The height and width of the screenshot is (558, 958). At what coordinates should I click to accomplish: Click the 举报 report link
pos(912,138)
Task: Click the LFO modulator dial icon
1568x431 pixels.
________________________________________
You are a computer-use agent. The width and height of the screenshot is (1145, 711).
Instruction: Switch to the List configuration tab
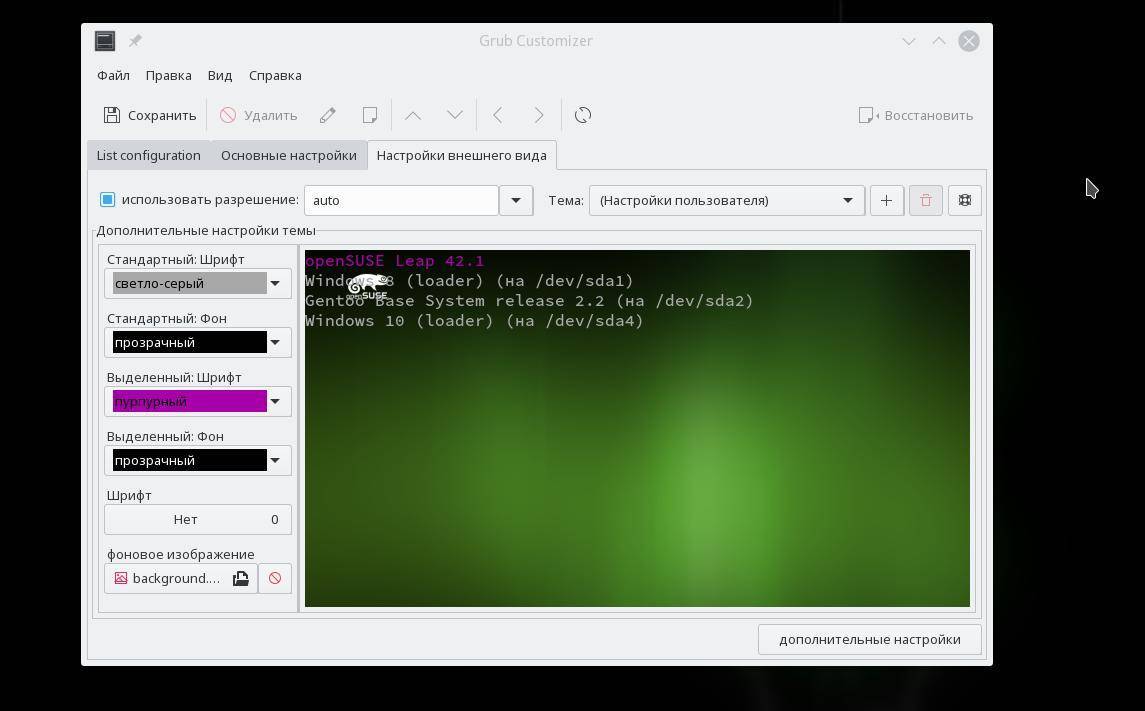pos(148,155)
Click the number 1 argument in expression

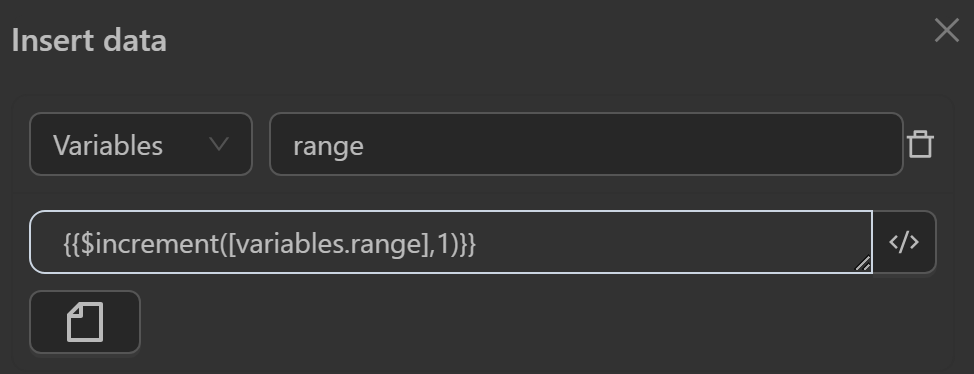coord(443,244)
________________________________________
From the listing above, the lines starting with the one that has "The height and" and running through the one that has "1568x431 pixels." should be copied exactly, ends included.

The height and width of the screenshot is (558, 958). At what coordinates should I click to accomplish: Click the 举报 report link
pos(912,138)
Task: Click the LFO modulator dial icon
1568x431 pixels.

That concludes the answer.